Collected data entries
☆ ☆ ☆ ☆ ☆ ☆ ☆
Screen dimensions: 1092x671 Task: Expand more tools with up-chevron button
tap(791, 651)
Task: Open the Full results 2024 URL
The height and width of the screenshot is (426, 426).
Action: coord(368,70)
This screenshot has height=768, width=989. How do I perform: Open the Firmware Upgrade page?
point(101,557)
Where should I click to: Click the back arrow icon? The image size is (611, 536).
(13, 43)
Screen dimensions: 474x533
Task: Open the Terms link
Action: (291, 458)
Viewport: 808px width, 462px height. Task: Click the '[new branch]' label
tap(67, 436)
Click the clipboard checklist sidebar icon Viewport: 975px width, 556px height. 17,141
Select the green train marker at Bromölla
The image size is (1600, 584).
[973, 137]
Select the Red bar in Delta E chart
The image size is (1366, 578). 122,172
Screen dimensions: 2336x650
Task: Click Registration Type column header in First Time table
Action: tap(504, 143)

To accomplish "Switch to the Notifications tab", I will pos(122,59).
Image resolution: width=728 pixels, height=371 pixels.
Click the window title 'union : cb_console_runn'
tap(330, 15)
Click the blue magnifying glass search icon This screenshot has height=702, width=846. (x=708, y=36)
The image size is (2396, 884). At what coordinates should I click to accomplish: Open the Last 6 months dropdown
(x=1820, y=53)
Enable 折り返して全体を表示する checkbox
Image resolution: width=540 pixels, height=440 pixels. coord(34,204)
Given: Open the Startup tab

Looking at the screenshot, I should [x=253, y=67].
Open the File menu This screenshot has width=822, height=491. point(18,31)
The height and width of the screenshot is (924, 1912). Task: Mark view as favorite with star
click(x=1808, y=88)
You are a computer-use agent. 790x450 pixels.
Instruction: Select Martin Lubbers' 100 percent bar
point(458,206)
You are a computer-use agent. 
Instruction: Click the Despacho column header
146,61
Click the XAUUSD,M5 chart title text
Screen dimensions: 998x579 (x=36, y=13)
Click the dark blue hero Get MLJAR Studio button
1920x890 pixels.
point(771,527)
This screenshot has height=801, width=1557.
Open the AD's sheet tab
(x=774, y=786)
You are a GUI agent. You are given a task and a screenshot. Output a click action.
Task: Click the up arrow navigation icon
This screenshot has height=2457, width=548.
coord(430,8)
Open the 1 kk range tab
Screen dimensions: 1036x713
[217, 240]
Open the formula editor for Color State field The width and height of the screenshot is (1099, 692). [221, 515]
☆ ☆ ☆ ☆ ☆ ☆ ☆
What this task involves:
Retype every entry exactly.

Exercise result:
Screen dimensions: 1092x671 Task: Expand more tools with up-chevron button
tap(791, 651)
Task: Open the Full results 2024 URL
The height and width of the screenshot is (426, 426).
Action: coord(368,70)
This screenshot has height=768, width=989. How do I perform: Open the Firmware Upgrade page?
point(101,557)
Where should I click to: Click the back arrow icon? The image size is (611, 536).
(13, 43)
Screen dimensions: 474x533
Task: Open the Terms link
Action: (291, 458)
Viewport: 808px width, 462px height. Task: Click the '[new branch]' label
tap(67, 436)
Click the clipboard checklist sidebar icon Viewport: 975px width, 556px height. 17,141
Select the green train marker at Bromölla
The image size is (1600, 584).
[973, 137]
Select the Red bar in Delta E chart
The image size is (1366, 578). 122,172
Screen dimensions: 2336x650
Task: Click Registration Type column header in First Time table
Action: tap(504, 143)

To accomplish "Switch to the Notifications tab", I will pos(122,59).
Image resolution: width=728 pixels, height=371 pixels.
Click the window title 'union : cb_console_runn'
tap(330, 15)
Click the blue magnifying glass search icon This screenshot has height=702, width=846. (x=708, y=36)
The image size is (2396, 884). At what coordinates should I click to accomplish: Open the Last 6 months dropdown
(x=1820, y=53)
Enable 折り返して全体を表示する checkbox
Image resolution: width=540 pixels, height=440 pixels. coord(34,204)
Given: Open the Startup tab

Looking at the screenshot, I should [x=253, y=67].
Open the File menu This screenshot has width=822, height=491. point(18,31)
The height and width of the screenshot is (924, 1912). Task: Mark view as favorite with star
click(x=1808, y=88)
You are a computer-use agent. 790x450 pixels.
Instruction: Select Martin Lubbers' 100 percent bar
point(458,206)
You are a computer-use agent. 
Instruction: Click the Despacho column header
146,61
Click the XAUUSD,M5 chart title text
Screen dimensions: 998x579 (x=36, y=13)
Click the dark blue hero Get MLJAR Studio button
1920x890 pixels.
point(771,527)
This screenshot has height=801, width=1557.
Open the AD's sheet tab
(x=774, y=786)
You are a GUI agent. You are given a task and a screenshot. Output a click action.
Task: Click the up arrow navigation icon
This screenshot has height=2457, width=548.
coord(430,8)
Open the 1 kk range tab
Screen dimensions: 1036x713
[217, 240]
Open the formula editor for Color State field The width and height of the screenshot is (1099, 692). [221, 515]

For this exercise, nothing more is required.